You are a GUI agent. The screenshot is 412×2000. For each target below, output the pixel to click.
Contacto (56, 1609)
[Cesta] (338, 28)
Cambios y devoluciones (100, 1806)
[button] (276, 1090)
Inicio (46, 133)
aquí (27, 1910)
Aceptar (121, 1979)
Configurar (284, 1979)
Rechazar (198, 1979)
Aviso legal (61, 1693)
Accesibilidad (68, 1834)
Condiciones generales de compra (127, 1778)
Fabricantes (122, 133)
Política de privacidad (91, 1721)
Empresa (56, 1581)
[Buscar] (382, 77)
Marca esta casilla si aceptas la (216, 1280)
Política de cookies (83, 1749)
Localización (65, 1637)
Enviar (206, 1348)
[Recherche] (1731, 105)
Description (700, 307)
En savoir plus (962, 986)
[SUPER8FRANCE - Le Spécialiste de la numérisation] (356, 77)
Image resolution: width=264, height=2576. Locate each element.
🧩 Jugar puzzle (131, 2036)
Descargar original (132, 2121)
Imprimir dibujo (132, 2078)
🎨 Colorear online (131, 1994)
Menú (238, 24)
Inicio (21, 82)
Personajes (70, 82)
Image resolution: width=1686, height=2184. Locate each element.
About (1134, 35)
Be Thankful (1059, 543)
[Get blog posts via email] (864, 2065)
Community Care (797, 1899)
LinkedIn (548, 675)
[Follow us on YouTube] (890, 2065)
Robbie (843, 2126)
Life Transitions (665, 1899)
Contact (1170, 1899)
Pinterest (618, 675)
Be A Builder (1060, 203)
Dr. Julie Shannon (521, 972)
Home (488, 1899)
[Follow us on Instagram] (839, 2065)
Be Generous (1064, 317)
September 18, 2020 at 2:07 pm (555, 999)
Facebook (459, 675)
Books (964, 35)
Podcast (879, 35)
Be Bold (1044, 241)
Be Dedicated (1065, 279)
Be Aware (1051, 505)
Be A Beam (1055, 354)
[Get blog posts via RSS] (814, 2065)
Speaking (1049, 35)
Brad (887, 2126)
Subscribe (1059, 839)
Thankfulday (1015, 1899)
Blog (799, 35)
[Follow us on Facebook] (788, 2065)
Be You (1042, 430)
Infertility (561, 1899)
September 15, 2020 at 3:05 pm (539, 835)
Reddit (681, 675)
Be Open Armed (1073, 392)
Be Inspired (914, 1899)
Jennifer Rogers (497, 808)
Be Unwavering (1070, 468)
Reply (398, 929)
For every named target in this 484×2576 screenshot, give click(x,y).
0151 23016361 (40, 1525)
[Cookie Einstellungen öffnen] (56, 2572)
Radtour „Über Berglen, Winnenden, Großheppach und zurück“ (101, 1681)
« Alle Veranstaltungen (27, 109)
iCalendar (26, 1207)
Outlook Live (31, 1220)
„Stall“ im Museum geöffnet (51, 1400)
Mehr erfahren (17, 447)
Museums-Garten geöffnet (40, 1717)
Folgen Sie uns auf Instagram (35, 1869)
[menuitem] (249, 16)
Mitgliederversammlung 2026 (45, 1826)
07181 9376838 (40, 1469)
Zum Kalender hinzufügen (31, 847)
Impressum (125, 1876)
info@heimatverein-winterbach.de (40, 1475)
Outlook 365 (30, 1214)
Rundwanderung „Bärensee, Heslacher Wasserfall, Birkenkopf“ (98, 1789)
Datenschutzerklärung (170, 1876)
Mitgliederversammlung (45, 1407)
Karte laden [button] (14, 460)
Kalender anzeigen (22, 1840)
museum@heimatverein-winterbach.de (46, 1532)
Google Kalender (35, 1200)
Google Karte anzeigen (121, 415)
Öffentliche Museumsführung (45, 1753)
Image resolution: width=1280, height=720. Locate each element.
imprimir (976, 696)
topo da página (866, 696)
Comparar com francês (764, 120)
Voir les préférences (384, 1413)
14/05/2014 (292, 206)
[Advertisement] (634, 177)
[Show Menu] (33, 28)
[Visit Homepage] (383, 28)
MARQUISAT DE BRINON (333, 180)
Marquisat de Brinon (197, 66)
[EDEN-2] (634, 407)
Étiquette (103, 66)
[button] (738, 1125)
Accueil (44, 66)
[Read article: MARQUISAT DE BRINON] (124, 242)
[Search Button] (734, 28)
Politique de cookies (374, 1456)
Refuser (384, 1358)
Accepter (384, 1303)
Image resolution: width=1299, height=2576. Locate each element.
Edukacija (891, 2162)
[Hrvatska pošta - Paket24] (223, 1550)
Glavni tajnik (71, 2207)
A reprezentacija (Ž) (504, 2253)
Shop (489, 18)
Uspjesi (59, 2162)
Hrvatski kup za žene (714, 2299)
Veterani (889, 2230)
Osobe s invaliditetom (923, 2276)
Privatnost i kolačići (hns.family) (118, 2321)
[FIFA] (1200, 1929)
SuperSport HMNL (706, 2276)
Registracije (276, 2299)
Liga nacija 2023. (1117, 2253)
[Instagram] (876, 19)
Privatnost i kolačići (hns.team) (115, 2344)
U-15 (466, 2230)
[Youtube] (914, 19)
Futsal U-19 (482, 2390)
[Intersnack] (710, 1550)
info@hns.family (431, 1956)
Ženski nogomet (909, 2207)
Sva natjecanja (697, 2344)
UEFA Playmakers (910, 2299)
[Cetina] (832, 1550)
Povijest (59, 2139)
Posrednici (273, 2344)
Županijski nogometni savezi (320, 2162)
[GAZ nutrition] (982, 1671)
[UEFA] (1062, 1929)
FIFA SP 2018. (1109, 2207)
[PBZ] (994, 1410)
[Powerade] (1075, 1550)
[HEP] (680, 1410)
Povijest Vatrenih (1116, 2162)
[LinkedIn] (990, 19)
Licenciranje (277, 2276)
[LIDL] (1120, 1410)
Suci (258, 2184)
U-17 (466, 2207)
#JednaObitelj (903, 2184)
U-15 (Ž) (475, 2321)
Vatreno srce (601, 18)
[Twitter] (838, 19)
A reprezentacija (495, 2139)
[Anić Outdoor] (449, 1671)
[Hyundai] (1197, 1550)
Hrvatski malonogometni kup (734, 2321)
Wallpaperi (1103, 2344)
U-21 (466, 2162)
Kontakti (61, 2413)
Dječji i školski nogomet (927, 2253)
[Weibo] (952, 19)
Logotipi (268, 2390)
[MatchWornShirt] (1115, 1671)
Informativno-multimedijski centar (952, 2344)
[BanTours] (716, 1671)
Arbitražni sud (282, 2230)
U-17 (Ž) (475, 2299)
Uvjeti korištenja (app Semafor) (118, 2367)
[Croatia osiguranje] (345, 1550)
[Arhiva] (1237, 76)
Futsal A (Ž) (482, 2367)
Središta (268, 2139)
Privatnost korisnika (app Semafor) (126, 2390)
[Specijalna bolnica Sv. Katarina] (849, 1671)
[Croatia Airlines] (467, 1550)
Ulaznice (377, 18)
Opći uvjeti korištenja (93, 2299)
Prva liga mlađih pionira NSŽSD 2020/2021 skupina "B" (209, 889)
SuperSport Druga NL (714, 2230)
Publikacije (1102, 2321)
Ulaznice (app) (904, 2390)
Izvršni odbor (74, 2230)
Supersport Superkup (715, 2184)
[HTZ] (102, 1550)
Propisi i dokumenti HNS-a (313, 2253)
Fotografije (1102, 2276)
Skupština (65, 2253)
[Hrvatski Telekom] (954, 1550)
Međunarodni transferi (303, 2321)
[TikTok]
-*-
TASK GOAL:
Here the job is to transcribe the lines from the first line of the data through the line containing "Marca esta casilla si aceptas la (216, 1280)", inclusive, exactly and with nothing else.

SOLUTION FOR THIS PROBLEM:
You are a GUI agent. The screenshot is 412×2000. For each target below, output the pixel to click.
Contacto (56, 1609)
[Cesta] (338, 28)
Cambios y devoluciones (100, 1806)
[button] (276, 1090)
Inicio (46, 133)
aquí (27, 1910)
Aceptar (121, 1979)
Configurar (284, 1979)
Rechazar (198, 1979)
Aviso legal (61, 1693)
Accesibilidad (68, 1834)
Condiciones generales de compra (127, 1778)
Fabricantes (122, 133)
Política de privacidad (91, 1721)
Empresa (56, 1581)
[Buscar] (382, 77)
Marca esta casilla si aceptas la (216, 1280)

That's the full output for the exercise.